The Rail Accident Investigation Branch (RAIB) said the driver of the South Western Railway (SWR) train attempted to apply the brakes before reaching the signal.

Despite him and the train’s automatic protection system also requesting emergency braking, the train did not stop until it reached the junction outside Fisherton Tunnel where it smashed into the side of a Great Western Railway service.

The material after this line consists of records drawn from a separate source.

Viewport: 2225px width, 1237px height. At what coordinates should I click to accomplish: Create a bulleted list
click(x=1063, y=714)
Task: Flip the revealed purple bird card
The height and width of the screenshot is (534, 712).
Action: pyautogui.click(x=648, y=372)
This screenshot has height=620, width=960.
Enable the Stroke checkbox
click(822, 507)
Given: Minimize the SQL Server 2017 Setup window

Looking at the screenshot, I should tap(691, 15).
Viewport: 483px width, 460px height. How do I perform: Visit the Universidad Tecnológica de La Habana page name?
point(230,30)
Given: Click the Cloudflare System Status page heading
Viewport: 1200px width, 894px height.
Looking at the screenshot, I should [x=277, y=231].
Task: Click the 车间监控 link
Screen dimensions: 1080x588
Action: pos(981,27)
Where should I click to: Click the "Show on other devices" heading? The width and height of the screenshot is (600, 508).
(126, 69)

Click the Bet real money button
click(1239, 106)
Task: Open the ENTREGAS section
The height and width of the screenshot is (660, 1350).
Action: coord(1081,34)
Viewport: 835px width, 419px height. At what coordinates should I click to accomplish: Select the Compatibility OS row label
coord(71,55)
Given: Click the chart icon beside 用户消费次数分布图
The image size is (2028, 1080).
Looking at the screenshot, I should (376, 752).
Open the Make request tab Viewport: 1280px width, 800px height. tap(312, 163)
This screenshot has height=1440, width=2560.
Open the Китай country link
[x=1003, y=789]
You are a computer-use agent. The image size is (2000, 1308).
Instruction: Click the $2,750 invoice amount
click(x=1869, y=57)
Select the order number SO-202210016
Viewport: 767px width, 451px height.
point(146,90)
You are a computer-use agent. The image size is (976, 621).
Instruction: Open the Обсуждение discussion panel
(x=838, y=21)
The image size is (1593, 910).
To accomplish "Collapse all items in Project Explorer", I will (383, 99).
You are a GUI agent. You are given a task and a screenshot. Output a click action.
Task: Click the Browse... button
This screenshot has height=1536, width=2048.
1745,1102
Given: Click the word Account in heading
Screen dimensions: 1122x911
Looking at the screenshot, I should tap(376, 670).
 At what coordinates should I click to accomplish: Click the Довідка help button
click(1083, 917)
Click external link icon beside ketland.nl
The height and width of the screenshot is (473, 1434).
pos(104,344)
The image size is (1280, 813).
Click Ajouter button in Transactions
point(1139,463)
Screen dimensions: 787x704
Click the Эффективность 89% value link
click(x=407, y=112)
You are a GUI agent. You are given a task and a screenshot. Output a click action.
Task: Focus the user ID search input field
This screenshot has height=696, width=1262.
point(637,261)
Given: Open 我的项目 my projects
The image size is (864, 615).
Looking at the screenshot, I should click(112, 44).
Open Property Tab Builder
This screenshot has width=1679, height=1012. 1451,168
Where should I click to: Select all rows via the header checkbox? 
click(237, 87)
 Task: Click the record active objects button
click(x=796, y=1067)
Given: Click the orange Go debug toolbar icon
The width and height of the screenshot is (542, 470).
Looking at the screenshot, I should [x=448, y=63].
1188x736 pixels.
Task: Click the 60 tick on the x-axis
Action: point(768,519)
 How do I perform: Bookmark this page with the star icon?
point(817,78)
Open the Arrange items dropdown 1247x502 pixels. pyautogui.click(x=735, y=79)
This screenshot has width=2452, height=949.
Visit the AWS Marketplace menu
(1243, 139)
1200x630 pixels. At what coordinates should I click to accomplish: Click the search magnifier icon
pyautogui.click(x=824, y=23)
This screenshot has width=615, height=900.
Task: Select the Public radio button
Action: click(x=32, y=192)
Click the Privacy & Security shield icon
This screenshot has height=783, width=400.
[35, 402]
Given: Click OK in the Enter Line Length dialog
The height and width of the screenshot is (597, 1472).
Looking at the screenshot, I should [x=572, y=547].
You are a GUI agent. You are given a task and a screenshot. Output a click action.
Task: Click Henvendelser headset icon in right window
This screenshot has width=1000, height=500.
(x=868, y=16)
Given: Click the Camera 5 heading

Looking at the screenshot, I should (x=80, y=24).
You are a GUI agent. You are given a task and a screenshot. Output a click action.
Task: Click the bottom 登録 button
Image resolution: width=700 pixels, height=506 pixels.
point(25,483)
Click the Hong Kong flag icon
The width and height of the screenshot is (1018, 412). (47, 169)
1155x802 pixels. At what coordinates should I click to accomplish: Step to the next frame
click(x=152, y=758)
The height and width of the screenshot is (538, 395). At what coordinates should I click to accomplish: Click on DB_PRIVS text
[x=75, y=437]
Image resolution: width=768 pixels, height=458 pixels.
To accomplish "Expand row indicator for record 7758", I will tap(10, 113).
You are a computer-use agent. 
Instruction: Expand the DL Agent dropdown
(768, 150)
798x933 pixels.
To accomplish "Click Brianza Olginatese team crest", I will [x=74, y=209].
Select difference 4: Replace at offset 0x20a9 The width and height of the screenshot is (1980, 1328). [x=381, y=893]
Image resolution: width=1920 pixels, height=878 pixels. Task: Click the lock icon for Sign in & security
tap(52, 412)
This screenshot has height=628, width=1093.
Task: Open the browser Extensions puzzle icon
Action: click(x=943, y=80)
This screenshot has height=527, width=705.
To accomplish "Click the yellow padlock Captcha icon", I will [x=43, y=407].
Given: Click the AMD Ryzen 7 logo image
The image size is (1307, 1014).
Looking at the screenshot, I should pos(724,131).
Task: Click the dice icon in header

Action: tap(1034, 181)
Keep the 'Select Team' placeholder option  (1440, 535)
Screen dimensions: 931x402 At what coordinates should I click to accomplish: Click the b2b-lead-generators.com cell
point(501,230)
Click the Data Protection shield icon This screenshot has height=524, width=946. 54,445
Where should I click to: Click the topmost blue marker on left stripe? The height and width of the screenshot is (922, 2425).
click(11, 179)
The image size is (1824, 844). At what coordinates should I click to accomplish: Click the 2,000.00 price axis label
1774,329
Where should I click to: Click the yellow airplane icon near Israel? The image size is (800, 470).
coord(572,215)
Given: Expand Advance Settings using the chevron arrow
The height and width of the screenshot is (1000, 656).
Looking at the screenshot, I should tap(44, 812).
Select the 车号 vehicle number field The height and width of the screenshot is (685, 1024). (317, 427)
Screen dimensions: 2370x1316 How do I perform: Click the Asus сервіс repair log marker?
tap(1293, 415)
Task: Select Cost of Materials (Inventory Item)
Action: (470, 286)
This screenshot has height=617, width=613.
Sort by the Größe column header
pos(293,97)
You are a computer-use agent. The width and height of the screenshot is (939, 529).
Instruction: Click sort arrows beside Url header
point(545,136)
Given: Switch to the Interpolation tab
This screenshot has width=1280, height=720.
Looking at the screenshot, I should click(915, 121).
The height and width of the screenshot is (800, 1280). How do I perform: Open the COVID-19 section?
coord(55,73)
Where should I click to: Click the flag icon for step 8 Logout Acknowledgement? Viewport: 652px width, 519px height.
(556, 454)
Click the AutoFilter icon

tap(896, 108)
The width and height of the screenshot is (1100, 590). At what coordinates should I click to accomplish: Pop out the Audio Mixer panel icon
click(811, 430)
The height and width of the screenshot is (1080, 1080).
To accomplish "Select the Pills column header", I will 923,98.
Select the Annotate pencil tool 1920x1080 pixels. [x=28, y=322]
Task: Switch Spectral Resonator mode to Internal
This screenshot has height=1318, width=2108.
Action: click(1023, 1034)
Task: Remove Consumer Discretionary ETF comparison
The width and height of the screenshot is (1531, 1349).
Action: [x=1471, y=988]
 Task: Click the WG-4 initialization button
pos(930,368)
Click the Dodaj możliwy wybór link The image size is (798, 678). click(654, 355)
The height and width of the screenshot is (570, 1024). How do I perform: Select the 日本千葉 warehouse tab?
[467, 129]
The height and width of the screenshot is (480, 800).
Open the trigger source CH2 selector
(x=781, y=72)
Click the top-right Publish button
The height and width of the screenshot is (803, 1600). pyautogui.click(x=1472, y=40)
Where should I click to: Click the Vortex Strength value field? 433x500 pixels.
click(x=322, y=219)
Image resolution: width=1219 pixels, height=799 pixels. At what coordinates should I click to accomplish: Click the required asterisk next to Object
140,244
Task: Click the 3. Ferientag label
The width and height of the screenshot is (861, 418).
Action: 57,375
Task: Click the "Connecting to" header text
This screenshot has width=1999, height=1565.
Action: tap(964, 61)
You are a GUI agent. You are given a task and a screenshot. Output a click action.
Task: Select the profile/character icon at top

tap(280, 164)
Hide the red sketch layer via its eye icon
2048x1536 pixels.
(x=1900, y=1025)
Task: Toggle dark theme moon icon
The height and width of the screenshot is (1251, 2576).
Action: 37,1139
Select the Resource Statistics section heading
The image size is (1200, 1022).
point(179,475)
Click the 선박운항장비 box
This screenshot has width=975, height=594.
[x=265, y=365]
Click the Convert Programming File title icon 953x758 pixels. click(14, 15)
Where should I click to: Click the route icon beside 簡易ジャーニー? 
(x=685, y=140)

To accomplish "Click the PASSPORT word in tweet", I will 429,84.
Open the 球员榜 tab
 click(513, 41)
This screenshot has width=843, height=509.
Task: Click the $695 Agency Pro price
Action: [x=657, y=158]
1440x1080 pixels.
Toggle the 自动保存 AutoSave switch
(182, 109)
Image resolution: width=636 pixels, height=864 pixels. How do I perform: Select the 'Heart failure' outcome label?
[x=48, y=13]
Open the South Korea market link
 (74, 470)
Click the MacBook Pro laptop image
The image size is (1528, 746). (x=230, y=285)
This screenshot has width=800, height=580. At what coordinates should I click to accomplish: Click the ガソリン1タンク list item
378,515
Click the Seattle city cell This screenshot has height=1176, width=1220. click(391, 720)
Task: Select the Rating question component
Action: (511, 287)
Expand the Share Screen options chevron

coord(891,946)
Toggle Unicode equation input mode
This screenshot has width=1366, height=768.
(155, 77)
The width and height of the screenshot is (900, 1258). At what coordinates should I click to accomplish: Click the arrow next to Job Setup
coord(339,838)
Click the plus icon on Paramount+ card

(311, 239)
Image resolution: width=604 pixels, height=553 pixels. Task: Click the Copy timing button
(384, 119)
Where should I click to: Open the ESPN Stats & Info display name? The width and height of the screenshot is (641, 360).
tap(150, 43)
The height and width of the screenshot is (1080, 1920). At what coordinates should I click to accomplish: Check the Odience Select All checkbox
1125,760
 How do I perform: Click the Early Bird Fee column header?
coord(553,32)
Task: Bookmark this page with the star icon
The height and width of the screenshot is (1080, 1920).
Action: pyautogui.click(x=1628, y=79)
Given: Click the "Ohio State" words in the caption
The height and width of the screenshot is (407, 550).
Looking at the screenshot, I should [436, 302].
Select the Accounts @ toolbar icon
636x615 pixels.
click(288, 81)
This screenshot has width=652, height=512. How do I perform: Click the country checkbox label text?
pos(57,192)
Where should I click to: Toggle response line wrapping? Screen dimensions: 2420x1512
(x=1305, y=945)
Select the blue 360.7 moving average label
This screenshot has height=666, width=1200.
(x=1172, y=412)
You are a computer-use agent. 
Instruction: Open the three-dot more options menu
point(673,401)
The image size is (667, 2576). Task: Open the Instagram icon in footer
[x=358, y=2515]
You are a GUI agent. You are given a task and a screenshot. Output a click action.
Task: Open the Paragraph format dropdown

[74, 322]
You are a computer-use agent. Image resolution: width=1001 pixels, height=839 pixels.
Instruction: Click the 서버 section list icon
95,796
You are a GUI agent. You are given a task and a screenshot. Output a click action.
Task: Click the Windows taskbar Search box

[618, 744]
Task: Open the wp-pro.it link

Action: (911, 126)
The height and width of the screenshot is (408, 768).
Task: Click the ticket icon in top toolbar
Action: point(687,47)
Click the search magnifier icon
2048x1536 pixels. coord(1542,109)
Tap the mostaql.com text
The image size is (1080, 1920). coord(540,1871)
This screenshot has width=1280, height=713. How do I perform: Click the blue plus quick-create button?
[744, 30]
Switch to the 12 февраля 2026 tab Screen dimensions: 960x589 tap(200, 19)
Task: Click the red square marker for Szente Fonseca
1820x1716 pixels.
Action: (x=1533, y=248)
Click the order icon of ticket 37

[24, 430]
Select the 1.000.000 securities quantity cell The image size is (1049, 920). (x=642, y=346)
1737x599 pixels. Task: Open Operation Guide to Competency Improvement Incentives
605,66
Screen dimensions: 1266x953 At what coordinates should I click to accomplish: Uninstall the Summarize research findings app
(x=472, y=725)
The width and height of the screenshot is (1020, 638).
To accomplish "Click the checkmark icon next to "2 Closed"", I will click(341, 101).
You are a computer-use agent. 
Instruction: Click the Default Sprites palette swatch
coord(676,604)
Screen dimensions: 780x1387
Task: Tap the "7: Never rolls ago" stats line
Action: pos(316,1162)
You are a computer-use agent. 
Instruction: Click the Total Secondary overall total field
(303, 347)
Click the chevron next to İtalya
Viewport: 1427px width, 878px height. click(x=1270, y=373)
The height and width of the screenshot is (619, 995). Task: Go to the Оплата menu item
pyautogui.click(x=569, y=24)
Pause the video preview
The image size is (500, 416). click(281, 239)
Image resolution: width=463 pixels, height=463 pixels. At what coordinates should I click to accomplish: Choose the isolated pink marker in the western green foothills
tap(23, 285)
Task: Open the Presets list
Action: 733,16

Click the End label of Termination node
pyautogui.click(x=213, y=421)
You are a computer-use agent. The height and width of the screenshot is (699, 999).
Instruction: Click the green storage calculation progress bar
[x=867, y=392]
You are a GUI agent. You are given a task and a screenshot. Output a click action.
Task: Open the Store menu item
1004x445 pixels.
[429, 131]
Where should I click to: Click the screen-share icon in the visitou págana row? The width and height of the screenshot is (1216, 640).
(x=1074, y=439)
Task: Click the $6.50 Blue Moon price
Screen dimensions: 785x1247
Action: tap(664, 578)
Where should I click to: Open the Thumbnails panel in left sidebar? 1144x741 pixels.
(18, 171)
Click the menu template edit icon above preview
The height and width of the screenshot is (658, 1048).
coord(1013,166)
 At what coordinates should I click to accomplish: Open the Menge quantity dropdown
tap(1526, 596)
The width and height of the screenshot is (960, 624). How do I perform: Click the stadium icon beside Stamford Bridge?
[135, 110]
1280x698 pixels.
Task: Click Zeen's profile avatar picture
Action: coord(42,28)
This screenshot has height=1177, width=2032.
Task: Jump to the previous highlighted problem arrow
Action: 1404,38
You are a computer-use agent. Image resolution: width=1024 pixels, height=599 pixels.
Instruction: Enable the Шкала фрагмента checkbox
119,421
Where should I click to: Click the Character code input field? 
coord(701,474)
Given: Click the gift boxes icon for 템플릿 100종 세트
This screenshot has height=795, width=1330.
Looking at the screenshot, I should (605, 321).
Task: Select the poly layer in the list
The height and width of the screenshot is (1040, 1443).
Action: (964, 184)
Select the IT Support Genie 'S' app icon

Police officers at the scene of the crash.
The SWR driver suffered what police described as ‘life-changing injuries’ (Steve Parsons/PA)

The RAIB said in a preliminary report that this was due to the SWR train’s wheels slipping on the rails.

The collision caused both trains to derail.

They “continued some distance” into the tunnel before coming to a stop, the RAIB said.

As part of its inquiry, the RAIB will examine how Network Rail managed the risk of “low wheel/rail adhesion” where the accident happened.

It will also consider Network Rail and SWR’s general policies towards the issue.

The SWR train was driven by Robin Tandy, 74, who suffered what police described as “life-changing injuries”.

Thirteen passengers were treated in hospital for minor injuries.

Salisbury train derailment
Investigators at the scene (Steve Parsons/PA)

SWR managing director Claire Mann said Mr Tandy, who remains in hospital, “reacted correctly to the signals by braking to slow the train down”.

She went on: “We believe his actions went some way to preventing a much more serious incident and we wish him a speedy recovery.”

The operator said Mr Tandy has “over 50 years’ experience of driving on this route and an excellent professional track record”.

It added that all its drivers are “regularly assessed to the highest standards and he has fully satisfied all requirements”.

There is no mandatory retirement age for train drivers in Britain.

A driver can keep their licence as long as they pass regular medical and competence assessments.

Low adhesion between train wheels and rails can be particularly severe in the autumn due to leaves falling from the 13 million trees near Britain’s rail lines.

A thin, slippery layer is created when trains pass over leaves, which has a similar effect to black ice on roads.

It makes it harder for trains to accelerate and brake effectively, leading to some operators publishing special autumn timetables to allow extra time for trains to be driven more cautiously.

Martin Frobisher, Network Rail’s safety and engineering director, said on Tuesday night that the issue “affects railways across the world” and is something that the industry bodies “work hard to combat so that we can run trains safely and reliably throughout autumn”.

Disruption to services through Salisbury is expected to continue until at least the end of the day on Monday November 8.